The mobile carrier has concluded a similar deal to help a joint venture between China's Chery Automobile and U.K.-based Jaguar Land Rover improve efficiency and quality through automation. The next-generation wireless technology is also expected to give cars new functionality while bringing autonomous driving closer to reality.
Yet another mobile player, China Telecom, intends to build 5G base stations in more than 40 cities. It has already begun performance tests on facilities and handsets in eight cities, in cooperation with top Chinese telecom equipment maker Huawei Technologies.
China Telecom will also step up collaborations with ZTE and other equipment suppliers. And like China Unicom, it has its sights set on industrial applications.
One plan is to work with a university hospital in the city of Wuhan, in Hebei Province, and another hospital in the island province of Hainan to make remote care practical.
China Broadcasting Network, which provides broadband services under the wing of the National Radio and Television Administration, has also kicked off preparations to offer commercial 5G services. The details have yet to be announced, but the company is believed to be planning video services centered on the new technology.

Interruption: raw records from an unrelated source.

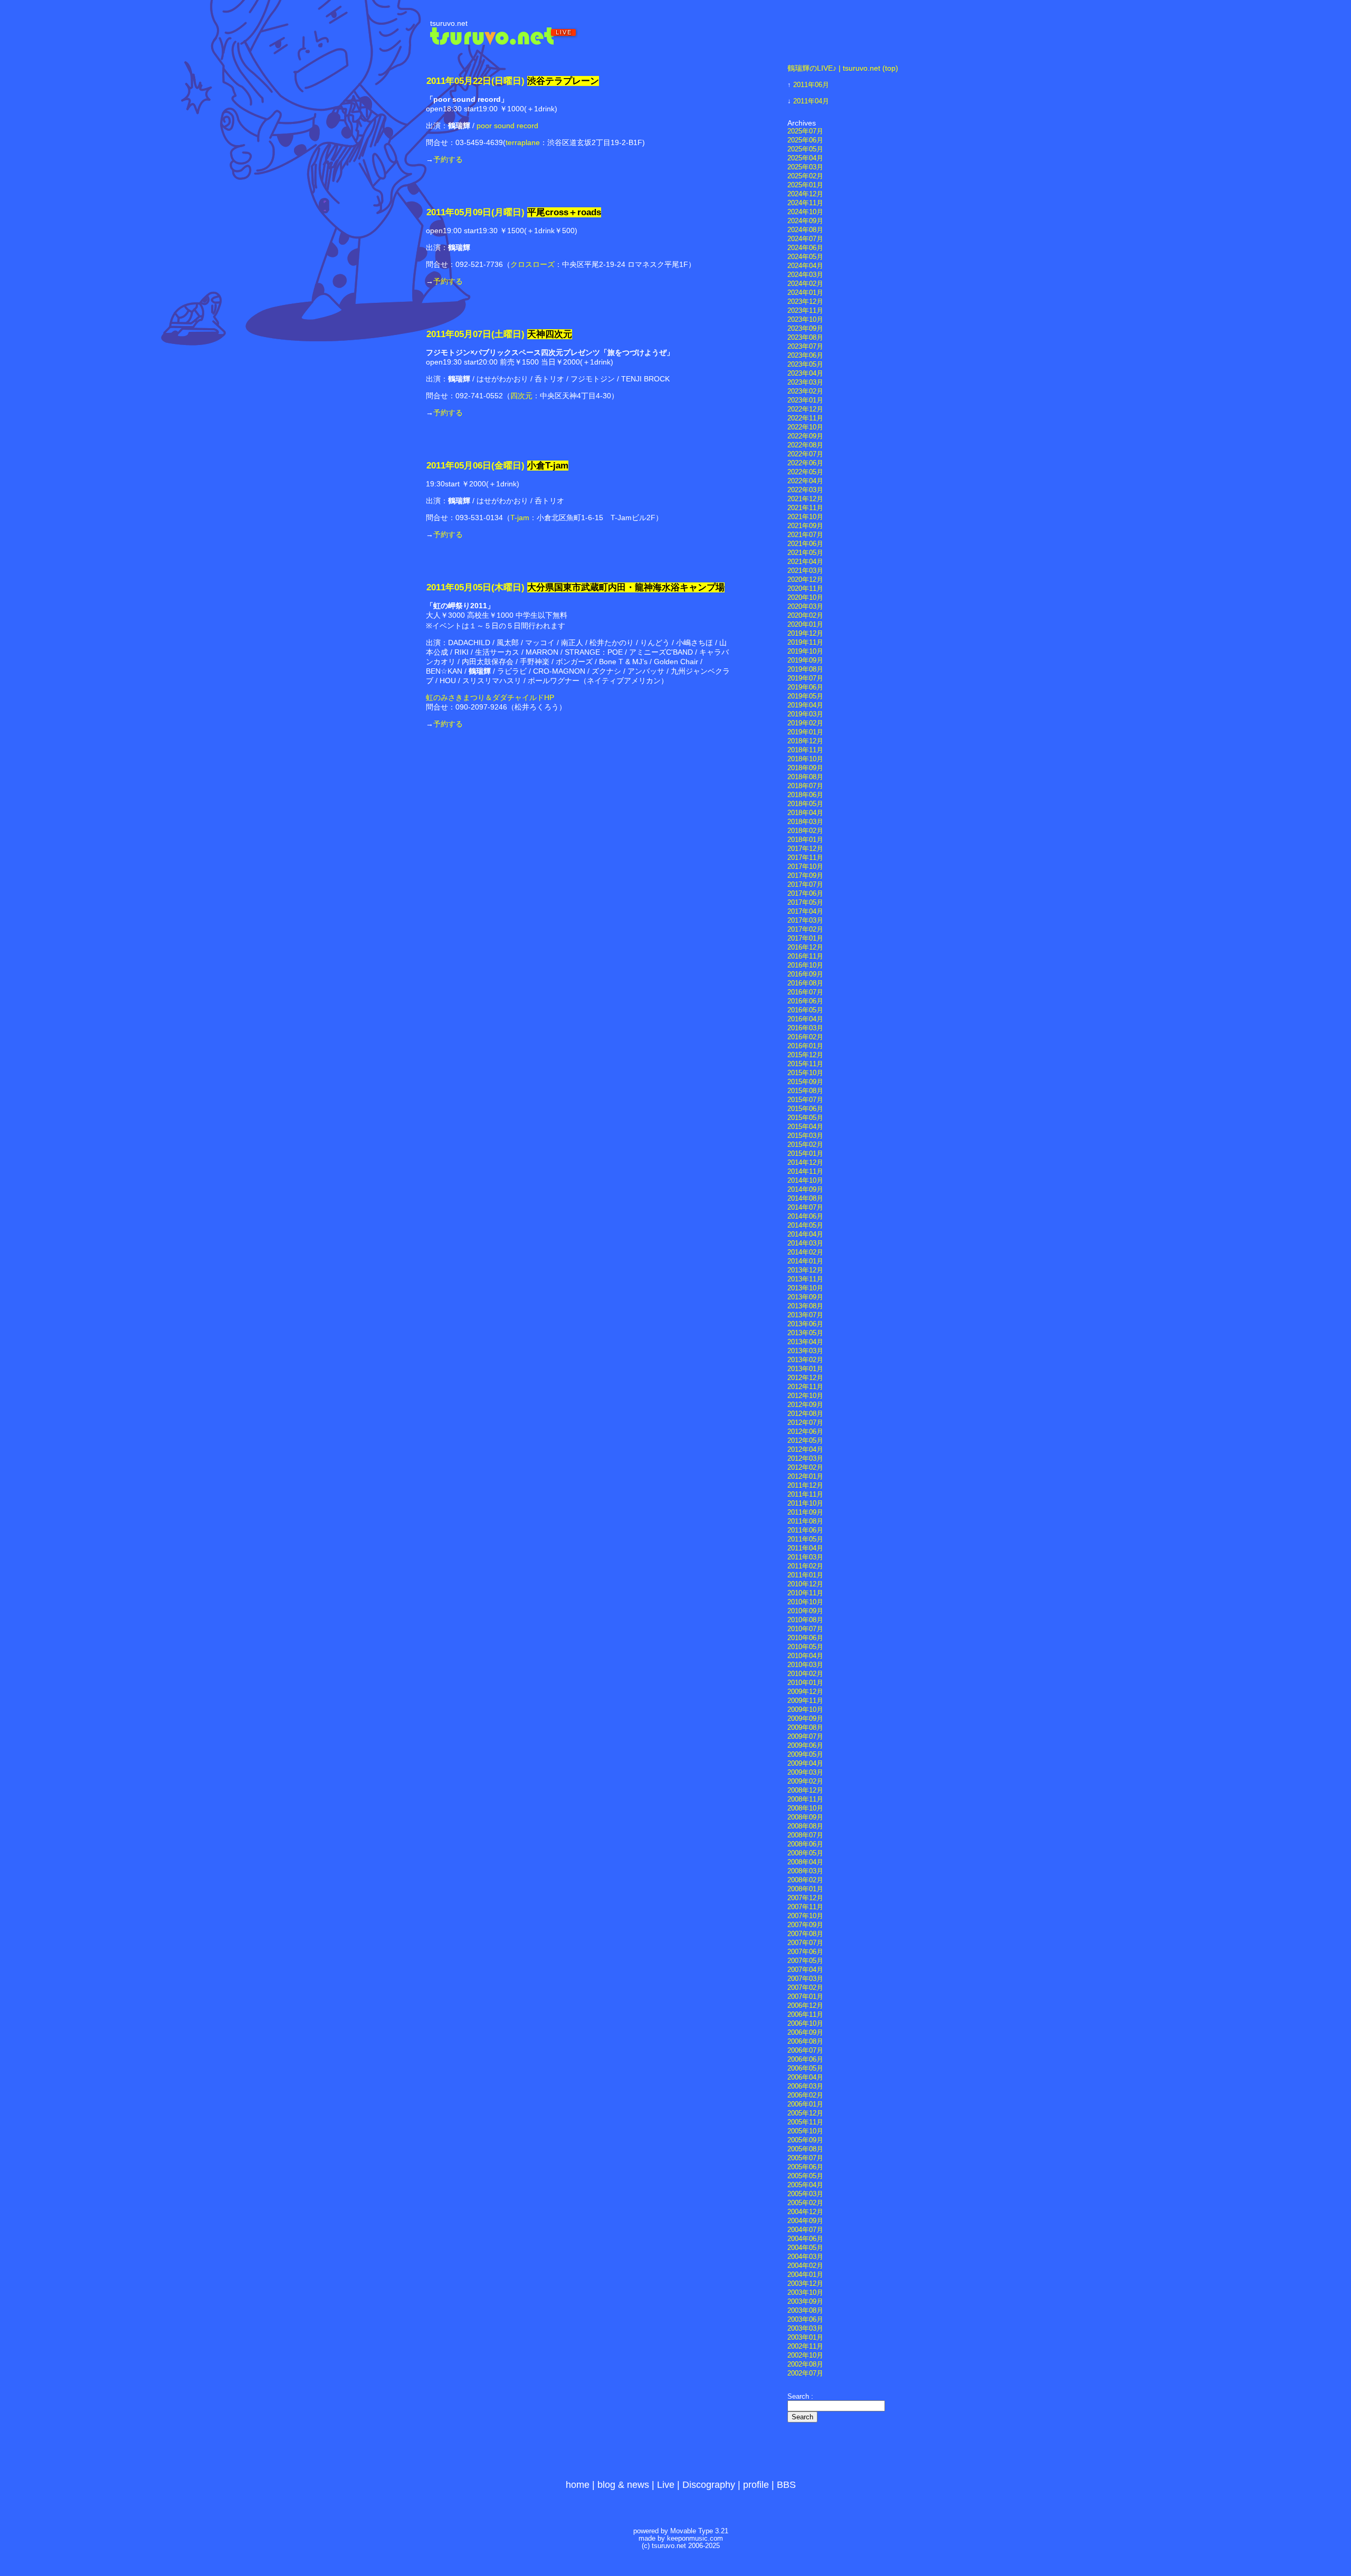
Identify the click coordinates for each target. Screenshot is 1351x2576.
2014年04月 (805, 1234)
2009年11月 (805, 1700)
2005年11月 (805, 2122)
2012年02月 (805, 1467)
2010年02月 (805, 1674)
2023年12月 (805, 301)
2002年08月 (805, 2364)
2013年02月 (805, 1360)
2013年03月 (805, 1351)
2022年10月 (805, 427)
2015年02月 (805, 1144)
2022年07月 (805, 454)
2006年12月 (805, 2005)
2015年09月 (805, 1082)
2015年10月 (805, 1073)
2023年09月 (805, 328)
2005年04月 (805, 2185)
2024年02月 (805, 284)
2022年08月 (805, 445)
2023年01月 (805, 400)
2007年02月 (805, 1987)
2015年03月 (805, 1135)
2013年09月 (805, 1297)
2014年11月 (805, 1171)
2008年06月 (805, 1844)
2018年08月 (805, 777)
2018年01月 (805, 840)
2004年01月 (805, 2274)
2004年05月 (805, 2248)
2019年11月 (805, 642)
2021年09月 (805, 526)
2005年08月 (805, 2149)
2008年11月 (805, 1799)
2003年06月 (805, 2319)
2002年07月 (805, 2373)
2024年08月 (805, 230)
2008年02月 (805, 1880)
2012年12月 (805, 1378)
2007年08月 (805, 1934)
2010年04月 (805, 1656)
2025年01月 (805, 185)
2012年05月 (805, 1440)
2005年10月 (805, 2131)
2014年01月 (805, 1261)
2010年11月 (805, 1593)
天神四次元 (549, 334)
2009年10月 (805, 1709)
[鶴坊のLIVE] (504, 42)
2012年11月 (805, 1387)
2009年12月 (805, 1692)
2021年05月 (805, 553)
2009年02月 (805, 1781)
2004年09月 (805, 2221)
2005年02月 (805, 2203)
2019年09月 (805, 660)
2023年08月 (805, 337)
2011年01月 (805, 1575)
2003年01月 (805, 2337)
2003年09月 (805, 2301)
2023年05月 (805, 364)
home (577, 2484)
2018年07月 (805, 786)
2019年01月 (805, 732)
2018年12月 (805, 741)
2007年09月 (805, 1925)
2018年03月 (805, 822)
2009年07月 (805, 1736)
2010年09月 (805, 1611)
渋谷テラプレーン (563, 81)
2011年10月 (805, 1503)
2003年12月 (805, 2283)
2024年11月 (805, 203)
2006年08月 (805, 2041)
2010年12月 (805, 1584)
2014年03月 (805, 1243)
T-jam (519, 517)
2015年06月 (805, 1109)
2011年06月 (811, 85)
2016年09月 (805, 974)
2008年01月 (805, 1889)
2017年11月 (805, 857)
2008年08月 (805, 1826)
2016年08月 (805, 983)
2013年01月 (805, 1369)
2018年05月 (805, 804)
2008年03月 (805, 1871)
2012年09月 (805, 1405)
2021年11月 (805, 508)
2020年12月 (805, 579)
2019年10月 (805, 651)
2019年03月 (805, 714)
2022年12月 (805, 409)
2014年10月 (805, 1180)
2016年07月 (805, 992)
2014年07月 (805, 1207)
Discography (708, 2484)
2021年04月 (805, 562)
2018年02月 (805, 831)
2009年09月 (805, 1718)
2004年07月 (805, 2230)
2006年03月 (805, 2086)
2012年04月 (805, 1449)
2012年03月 (805, 1458)
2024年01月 (805, 292)
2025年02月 (805, 176)
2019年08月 (805, 669)
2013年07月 (805, 1315)
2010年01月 (805, 1683)
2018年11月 (805, 750)
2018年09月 (805, 768)
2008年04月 (805, 1862)
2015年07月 (805, 1100)
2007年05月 (805, 1961)
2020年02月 (805, 615)
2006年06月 (805, 2059)
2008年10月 (805, 1808)
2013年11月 (805, 1279)
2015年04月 (805, 1127)
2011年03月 (805, 1557)
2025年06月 (805, 140)
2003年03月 (805, 2328)
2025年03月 (805, 167)
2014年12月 (805, 1162)
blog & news (623, 2484)
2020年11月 (805, 588)
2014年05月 (805, 1225)
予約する (448, 159)
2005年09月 (805, 2140)
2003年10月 (805, 2292)
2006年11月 (805, 2014)
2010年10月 (805, 1602)
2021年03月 (805, 570)
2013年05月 (805, 1333)
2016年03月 (805, 1028)
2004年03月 (805, 2257)
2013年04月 (805, 1342)
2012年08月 (805, 1414)
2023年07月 (805, 346)
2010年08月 (805, 1620)
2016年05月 (805, 1010)
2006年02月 (805, 2095)
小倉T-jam (547, 466)
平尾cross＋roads (564, 212)
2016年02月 (805, 1037)
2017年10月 (805, 866)
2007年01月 (805, 1996)
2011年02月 (805, 1566)
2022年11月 (805, 418)
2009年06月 (805, 1745)
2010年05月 (805, 1647)
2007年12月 (805, 1898)
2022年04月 (805, 481)
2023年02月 (805, 391)
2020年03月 (805, 606)
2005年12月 (805, 2113)
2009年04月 (805, 1763)
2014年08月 (805, 1198)
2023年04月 (805, 373)
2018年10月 (805, 759)
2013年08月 (805, 1306)
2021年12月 (805, 499)
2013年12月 (805, 1270)
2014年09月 (805, 1189)
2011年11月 (805, 1494)
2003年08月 (805, 2310)
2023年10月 (805, 319)
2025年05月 (805, 149)
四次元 (521, 395)
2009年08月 (805, 1727)
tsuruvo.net (449, 23)
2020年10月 (805, 597)
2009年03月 (805, 1772)
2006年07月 (805, 2050)
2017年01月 (805, 938)
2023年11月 (805, 310)
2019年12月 (805, 633)
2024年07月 (805, 239)
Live (665, 2484)
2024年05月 (805, 257)
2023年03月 (805, 382)
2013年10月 (805, 1288)
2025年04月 (805, 158)
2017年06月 (805, 893)
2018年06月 (805, 795)
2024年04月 (805, 266)
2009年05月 (805, 1754)
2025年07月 (805, 131)
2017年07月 (805, 884)
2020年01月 (805, 624)
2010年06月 (805, 1638)
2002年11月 (805, 2346)
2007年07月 (805, 1943)
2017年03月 (805, 920)
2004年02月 (805, 2265)
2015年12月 (805, 1055)
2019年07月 (805, 678)
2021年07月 (805, 535)
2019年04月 (805, 705)
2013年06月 (805, 1324)
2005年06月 (805, 2167)
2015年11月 (805, 1064)
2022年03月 (805, 490)
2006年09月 (805, 2032)
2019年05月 (805, 696)
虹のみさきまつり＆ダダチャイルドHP (490, 697)
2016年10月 (805, 965)
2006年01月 (805, 2104)
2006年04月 (805, 2077)
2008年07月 (805, 1835)
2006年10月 (805, 2023)
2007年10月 (805, 1916)
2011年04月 (811, 101)
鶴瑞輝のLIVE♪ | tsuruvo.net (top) (842, 68)
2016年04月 (805, 1019)
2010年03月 (805, 1665)
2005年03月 (805, 2194)
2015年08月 (805, 1091)
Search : (800, 2396)
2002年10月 (805, 2355)
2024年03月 (805, 275)
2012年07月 (805, 1422)
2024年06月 (805, 248)
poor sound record (507, 125)
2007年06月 (805, 1952)
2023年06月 (805, 355)
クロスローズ (532, 264)
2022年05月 (805, 472)
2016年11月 (805, 956)
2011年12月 (805, 1485)
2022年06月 (805, 463)
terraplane (523, 142)
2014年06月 (805, 1216)
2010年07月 (805, 1629)
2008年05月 (805, 1853)
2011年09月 (805, 1512)
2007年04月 (805, 1970)
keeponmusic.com (695, 2538)
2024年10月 (805, 212)
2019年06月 (805, 687)
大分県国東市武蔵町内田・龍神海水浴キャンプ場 (626, 587)
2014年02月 (805, 1252)
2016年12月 (805, 947)
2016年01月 (805, 1046)
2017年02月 (805, 929)
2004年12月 (805, 2212)
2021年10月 (805, 517)
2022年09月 (805, 436)
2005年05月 (805, 2176)
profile (756, 2484)
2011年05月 (805, 1539)
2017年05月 (805, 902)
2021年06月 (805, 544)
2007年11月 (805, 1907)
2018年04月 (805, 813)
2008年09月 (805, 1817)
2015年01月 (805, 1153)
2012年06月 (805, 1431)
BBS (786, 2484)
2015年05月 (805, 1118)
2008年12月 (805, 1790)
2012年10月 (805, 1396)
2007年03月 (805, 1979)
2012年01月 (805, 1476)
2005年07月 (805, 2158)
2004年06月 (805, 2239)
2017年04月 (805, 911)
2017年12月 (805, 849)
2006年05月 (805, 2068)
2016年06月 (805, 1001)
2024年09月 (805, 221)
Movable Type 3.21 (699, 2531)
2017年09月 (805, 875)
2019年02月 (805, 723)
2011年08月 (805, 1521)
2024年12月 (805, 194)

The government issued 5G business licenses to the four telecom operators in June, hoping to spur investment and help shore up a Chinese economy hit by the trade war with the U.S. The China Academy of Information and Communications Technology (CAICT), a government-affiliated research organization, projects that direct 5G-related output, such as sales of facilities and handsets, will be worth 484 billion yuan in 2020.
By 2030, the value is expected to balloon to 16.9 trillion yuan, including ripple effects on other industries.
The issuance of the licenses was also seen as an attempt to support Huawei, which has been targeted by the U.S. government as an alleged security threat. According to Chinese media, roughly half of China Mobile's orders for 5G equipment in June went to Huawei. Among the other beneficiaries, Sweden's Ericsson ranked a distant second, with 30%.
Huawei will provide half the handsets China Mobile will use in its trial 5G services. The rest will also be supplied by Chinese players -- 20% each from ZTE and Xiaomi, and 10% from Oppo.
Investment in 5G is also expected to support employment in China, amid concern that dwindling trade with the U.S. will hurt the job market. CAICT says the investment spree will directly create 540,000 jobs in 2020. Including indirect effects, 5G is expected to be responsible for the creation of 20 million jobs by the time the tech is widespread in 2030.